Using Semantic Information for Defining and Detecting OOD Inputs
Kaur, Ramneet, Ji, Xiayan, Dutta, Souradeep, Caprio, Michele, Yang, Yahan, Bernardis, Elena, Sokolsky, Oleg, Lee, Insup
As machine learning models continue to achieve impressive performance across different tasks, the importance of effective anomaly detection for such models has increased as well. It is common knowledge that even well-trained models lose their ability to function effectively on out-of-distribution inputs. Thus, out-of-distribution (OOD) detection has received some attention recently. In the vast majority of cases, it uses the distribution estimated by the training dataset for OOD detection. We demonstrate that the current detectors inherit the biases in the training dataset, unfortunately. This is a serious impediment, and can potentially restrict the utility of the trained model.
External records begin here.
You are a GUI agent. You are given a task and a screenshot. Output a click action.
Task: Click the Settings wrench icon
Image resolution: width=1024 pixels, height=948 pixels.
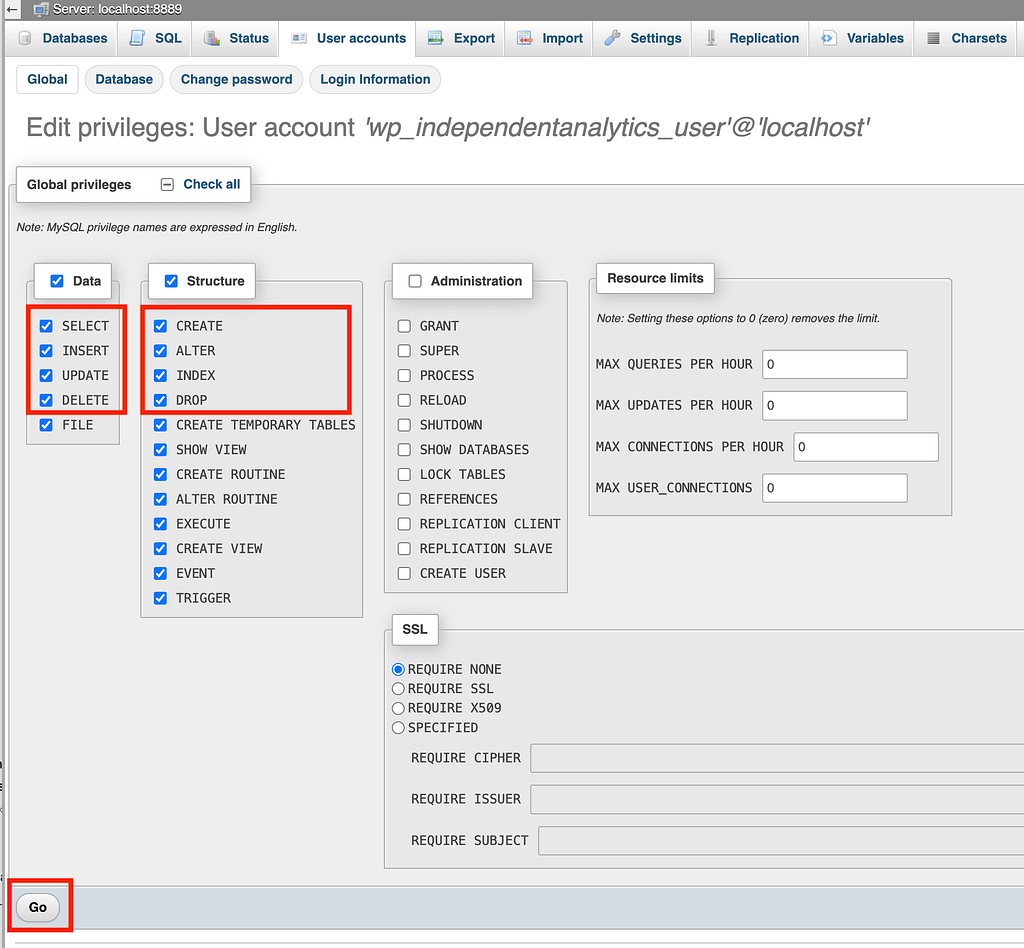612,38
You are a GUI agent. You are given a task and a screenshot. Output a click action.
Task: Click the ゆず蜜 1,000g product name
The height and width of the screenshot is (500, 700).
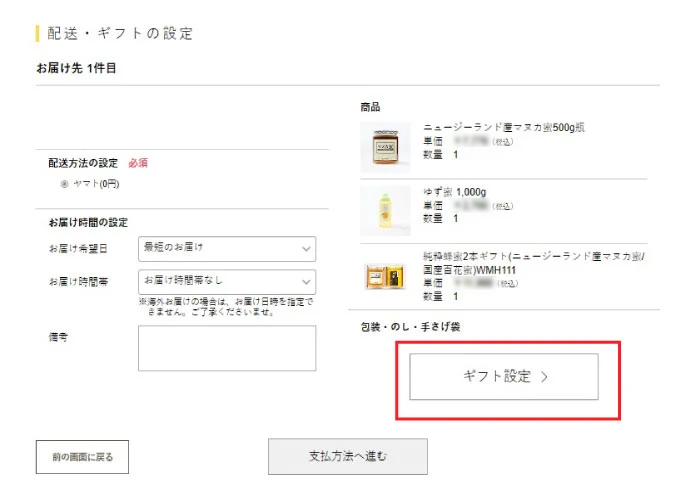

This can render the current OOD detectors impermeable to inputs lying outside the training distribution but with the same semantic information (e.g. training class labels). To remedy this situation, we begin by defining what should ideally be treated as an OOD, by connecting inputs with their semantic information content. We perform OOD detection on semantic information extracted from the training data of MNIST and COCO datasets and show that it not only reduces false alarms but also significantly improves the detection of OOD inputs with spurious features from the training data.